Published Jan. 26, 1994|Updated Oct. 6, 2005

Arby's Inc. will ban cigarette smoking in the 257 restaurants it owns and will pressure franchise owners who operate another 1,991 to do the same.

And International Dairy Queen Inc. is urging its 6,000-plus Dairy Queen, Orange Julius and Karmel Korn franchiseholders around the world to ban smoking.

The actions announced Tuesday are one of the broadest anti-smoking steps since a group of state attorneys general began pressuring the fast-food industry last year, arguing that passive exposure to smoke harms young customers and workers.

Children account for one-fourth of the fast-food market and up to 40 percent of the industry's staff is under age 18, according to the group.

Smoking will be banned this summer in the 257 Arby's restaurants.
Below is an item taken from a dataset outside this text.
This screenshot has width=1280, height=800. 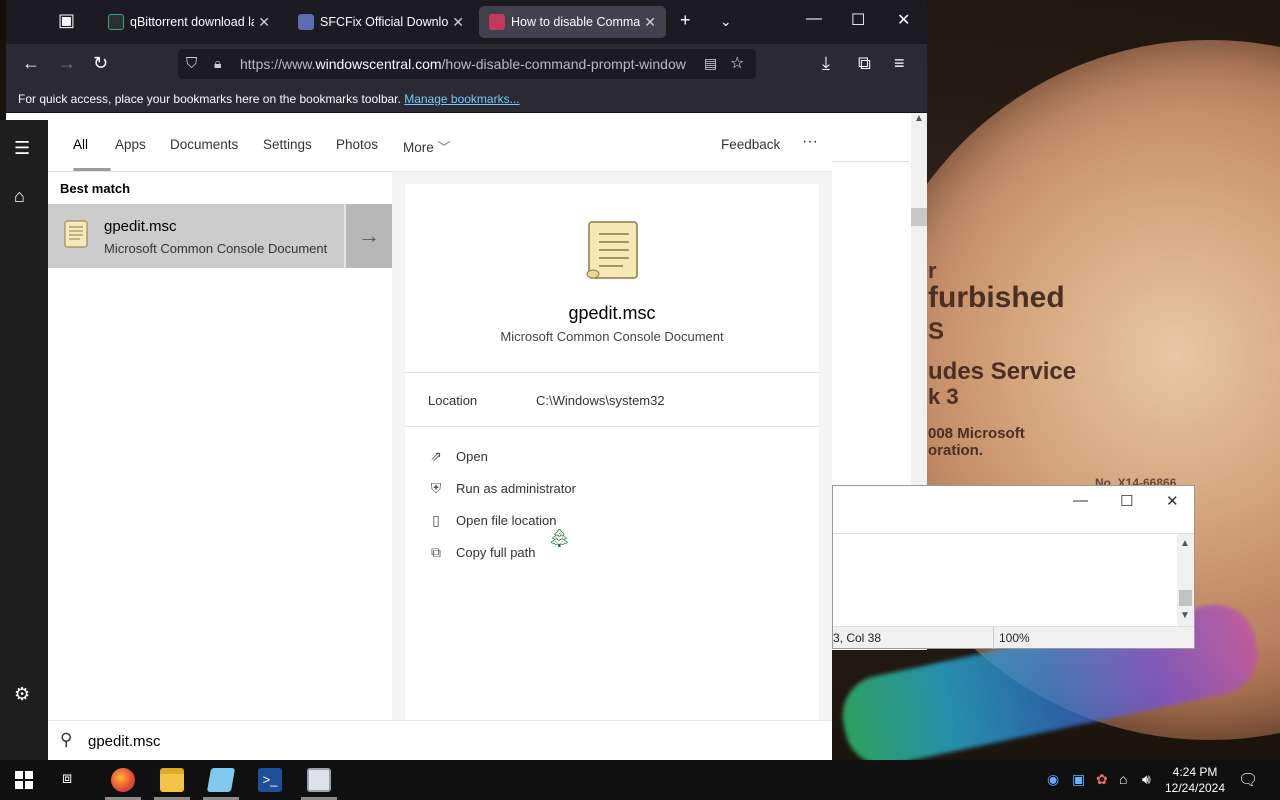 I want to click on browser-tab: qBittorrent download late ✕, so click(x=189, y=22).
Arby's is the first major chain to ban smoking throughout corporate-owned restaurants, although thousands of individual fast-food outlets around the nation have banned smoking, either at the franchise holder's direction or in compliance with local laws.

"It is a terrific thing to see responsible corporate leaders stepping forward doing what is clearly in the best interest of the public," Texas Attorney General Dan Morales told a news conference here after a daylong forum on secondhand smoke in fast-food restaurants.
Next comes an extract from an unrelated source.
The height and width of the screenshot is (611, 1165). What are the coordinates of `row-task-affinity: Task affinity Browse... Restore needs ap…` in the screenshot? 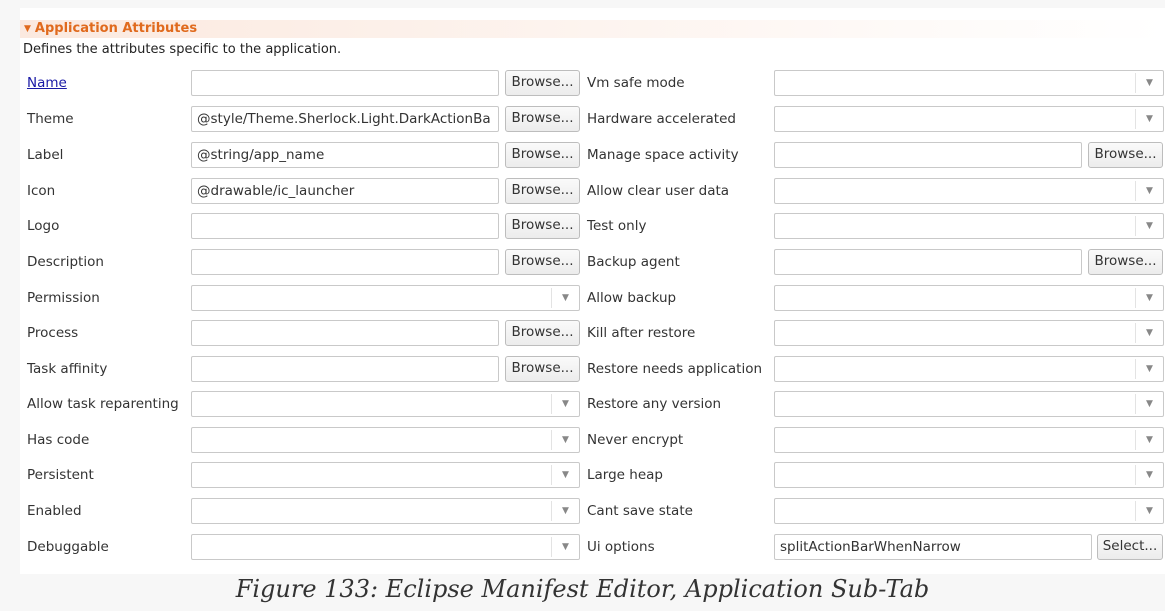 It's located at (592, 369).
Tobacco industry officials denounced the smoke-free policies, questioning their value to either health or business.

"We hope that other fast-food franchises will see that Arby's presents them with a competitive advantage" if they continue to allow smoking, said Thomas Lauria, a spokesman for the Tobacco Institute. "It remains to be seen if other chains want to cut themselves off from 30 percent of their customer bases."

But Arby's vice president Mark Stine countered, "All these restaurants are going to go smoke-free. It's inevitable."

The Tobacco Institute is challenging Environmental Protection Agency estimates that sparked the latest debate over smoking in restaurants and other public places. The EPA said last year that secondhand smoke kills 45,000 non-smokers a year.

That study prompted the creation of a task force by 17 attorneys general, including Florida's, to encourage fast-food restaurants to ban smoking.

At a news conference in New York on Tuesday, New York Attorney General G. Oliver Koppell called on other chains to follow Arby's' lead.

More than 2,200 of the nation's 9,000 McDonald's have banned smoking without a directive from the corporation, said McDonald's Corp. senior vice president Richard G. Starmann. "We continue to actively encourage our restaurants to go smoke-free and more are voluntarily deciding to do so every day."

Some 600 of 5,289 Burger Kings owned by franchiseholders are smoke-free, and the 707 company-owned restaurants have non-smoking sections, said Burger King spokeswoman Cori Zywotow.

Terrie Dort, executive director of the National Council of Chain Restaurants, suggested the attorneys general are interfering in an area already being addressed by the industry.

"We are very surprised and distressed they are continuing to hammer away at one segment of the industry and holding us out as the bad guys," said Ms. Dort, whose organization represents many fast-food chains.

Because the average customer spends less than 20 minutes in a fast-food restaurant, "there is no chronic exposure in fast-food restaurants," she said.